On Sun, 14 Dec 2008 09:06:21 -0500, "Twayne"

Where did I say I knew the answer?
I said "anticipated". That's not the same as "knew".

I only addressed this because the previous poster said "If you think like that".
But you're wrong. Few people know what reality is. They base their actions on what they think reality is. That's what I do, and I'll bet you do too.

How does leakage in the air make something safe that is unsafe? How would a second danger make a first danger go away?
Also, I've never measured anywhere near 110 volts between the air and ground. Have you?
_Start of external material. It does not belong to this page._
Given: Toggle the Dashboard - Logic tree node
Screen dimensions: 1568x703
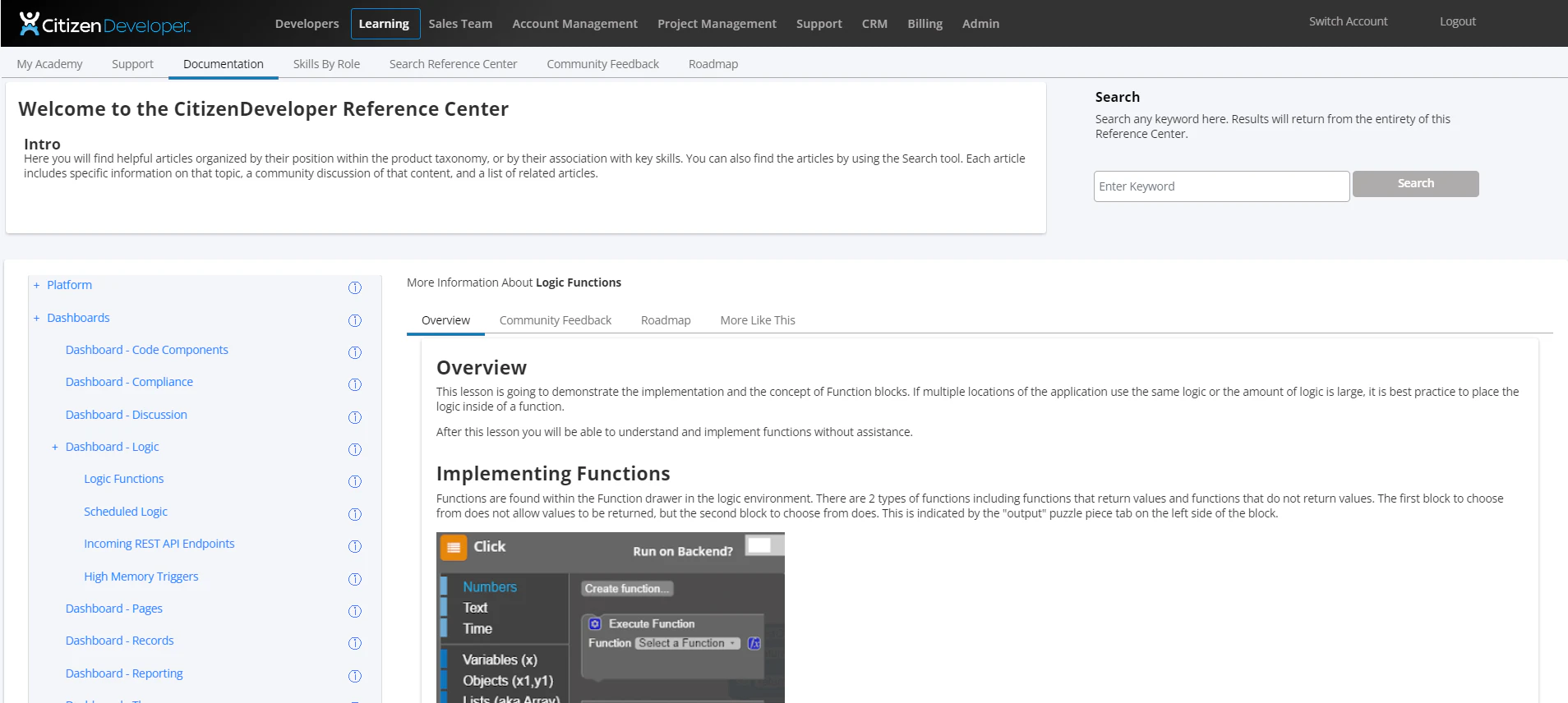Looking at the screenshot, I should (x=55, y=448).
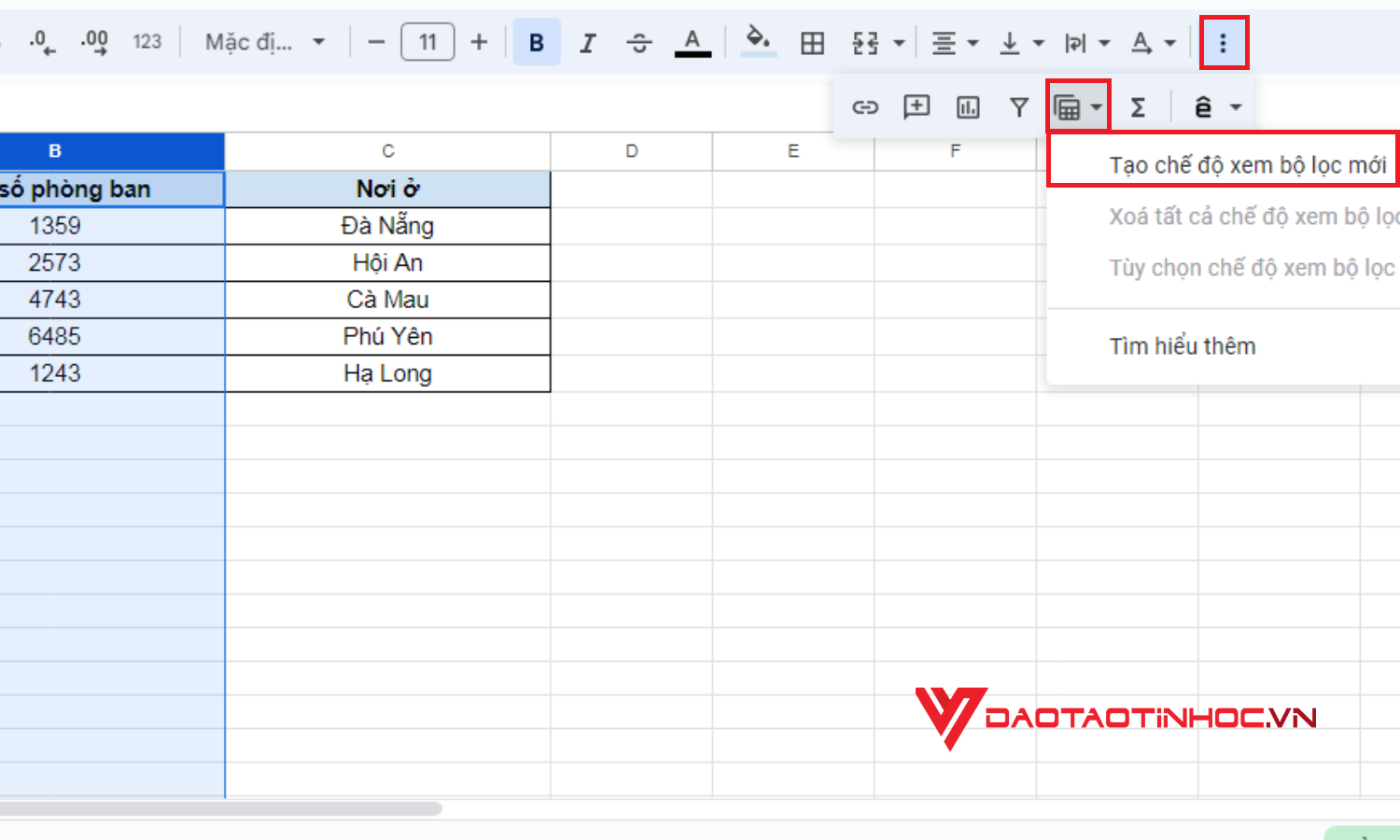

I've looked inside a bunch of them, and I don't believe all have fusible links.
Even if they all did, you ignore my point about the fuse (or fusible link) being only on one end of the coil, on one prong of the plug, and how easy it is to plug that prong into the neutral and the unfused prong into the hot slot.
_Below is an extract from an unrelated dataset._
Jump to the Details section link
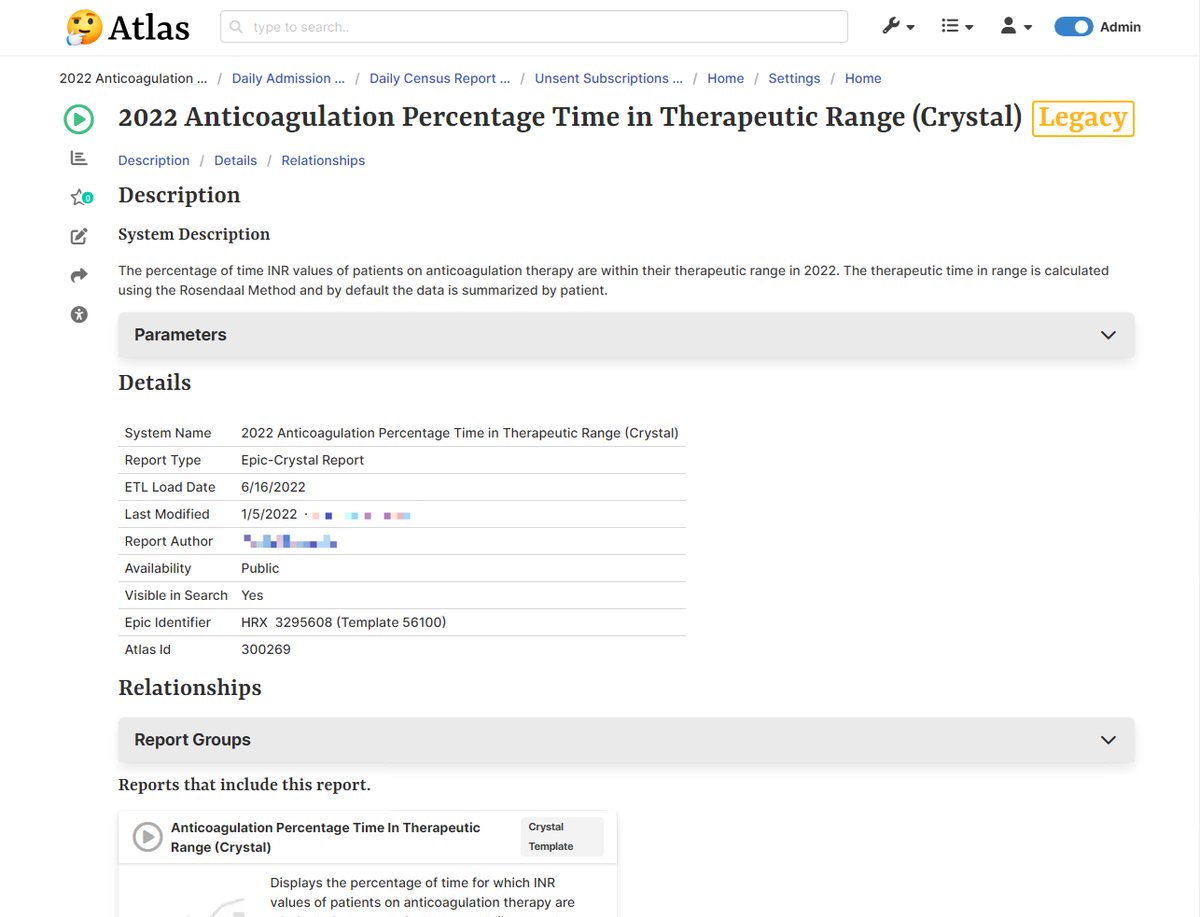This screenshot has width=1200, height=917. (235, 160)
It is a good reason, but we all know that not ever receptacle has a GFCI on it.
So my question stands, don't you agree?

Are you only talking about the transformer, the wall wart? Because at this point, the previous poster and I were talking about "whatever the wall wart is feeding". I think you were so eager to contradict me that you didn't read closely. I don't believe fusing is required in the device powered by the wall wart. I've taken many low-voltage things apart that don't have fuses or fusible links.

Didn't someone once say "The eyes of agencies area't important; only reality is important"?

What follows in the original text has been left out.